## DIRECTIVES
1. Decide whether each statement agrees with the ITD Lab article below. Answer yes or no for each and quote the words from the article that decide it.
(a) Saneyoshi left Subaru in 1998.
(b) ITD Lab's stereo vision must fuse radar data to reach its claimed performance.
(c) ITD Lab was founded in May 2016.
2. Pick up the ITD Lab article below after its final sentence and continue it.

## TEXT EXTRACT
YOKOHAMA, Japan — ITD Lab, a 20-person startup based here, is pitching “Intelligent Stereo Camera (ISC)” technology for applications ranging from ADAS, autonomous vehicles, and drones to construction machines and industrial robots.

Keiji Saneyoshi
Keiji Saneyoshi


ITD Lab’s secret weapon is CTO Keiji Saneyoshi, a father of Subaru’s EyeSight. Saneyoshi was the principal engineer behind Subaru’s original stereo vision system, “Stereo Range Imager.” Saneyoshi’s team at Subaru then developed the first driver-assist system to use only stereo cameras to detect objects such as vehicles, pedestrians, cyclists, and motorcyclists.

After leaving Subaru in 1998, Saneyoshi slipped into academia as a professor at Tokyo Institute of Technology (TIT) until early 2017. It was at TIT where he and his team further advanced the original stereo-vision algorithms. They founded ITD Lab in May 2016.

Advanced stereo-vision technology is clearly Saneyoshi and ITD Lab’s forté. The technology offers “distance estimation” — which a mono camera alone can’t do.

However, with sensor fusion being the current rage in the automotive industry, ITD Lab’s push for stereo vision for ADAS might seem counter-intuitive. Although stereo vision might have once been seen as a differentiating technology critical to ADAS, many Tier Ones and automakers focused on highly automated vehicles tend to regard stereo vision as less relevant. A consensus has developed that Monovision’s limitations have been solved by combining a mono camera and radar.

Saneyoshi acknowledges the advancements in radar-monovision. However, he remains confident that ITD Lab’s stereo vision, without having to fuse radar data, can deliver superior performance in 3D distance measurement, self-location recognition, collision prevention and object tracking, lane recognition, and road boundary recognition at a speed of 60 frames per second and up to 160 frames per second.

Akihiro Ogura, president of ITD Lab and a former student of Saneyoshi, told us that other advantages include “automatic calibration” by absorbing manufacturing errors and attachment errors in installation. The goal for ITD Lab’s technology is to offer “the utmost safety” at a lower cost, noted Ogura. His company’s solution, used for ADAS, will be less costly than that of Intel/Mobileye, he added.

ITD Lab provides its advanced stereo-vision algorithms — the startup’s crown jewel — in a black box. The program comes in code stored in ROM, which will be used to boot up Altera’s Cyclone FPGA.

>ITD Lab demonstrates its Intelligent Stereo Camera unit, held on the left. (Photo: EE Times)
ITD Lab demonstrates its Intelligent Stereo Camera unit, held on the left. (Photo: EE Times)



EyeSight pedigree
Although a startup, ITD Lab faces few credibility issues thanks to a technology pedigree associated with Subaru’s EyeSight.

Phil Magney, founder and principal at VSI Labs, told us, “Eyesight is a pretty solid solution and has been around for some time now.” He added, “Subaru got lots of accolades early on for introducing the forward-facing ADAS solution, which became the cornerstone of Subaru’s safety lineup.”

Based on the Stereo Range Imager that Saneyoshi developed at Subaru, ITD Lab claims further improvements in such areas as automatic calibration, parallax image accuracy, and calculation performance (parallel process optimization).

## DATA SEGMENT
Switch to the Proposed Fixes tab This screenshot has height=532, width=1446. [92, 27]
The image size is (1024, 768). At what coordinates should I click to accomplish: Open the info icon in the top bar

## ANSWERS BY TASK
1.
(a) Yes: "After leaving Subaru in 1998"
(b) No: "without having to fuse radar data, can deliver superior performance"
(c) Yes: "They founded ITD Lab in May 2016."

2.
Some industry observers, however, point out that stereo vision is no longer the only answer to ADAS. Speaking of Subaru’s EyeSight, Mike Demler, a senior analyst at The Linley Group, observed, “Subaru is apparently using the dual cameras for distance estimation in its adaptive cruise control and autonomous braking/throttle control, which is an unusual choice.” He noted, “Radar is more popular for those functions. It’s also more accurate and more reliable [because] it works regardless of lighting conditions and precipitation.”

Acknowledging that the only reason to use stereo cameras is for 3D modeling and distance estimation, Demler speculated that Saneyoshi chose the stereo-vision approach over a camera-radar system because he is just more familiar with it.

Saneyoshi, however, maintains that the stereo-vision approach — by keeping an optical flow throughout its process — can make ADAS simpler and easier because it doesn’t require sensor fusion.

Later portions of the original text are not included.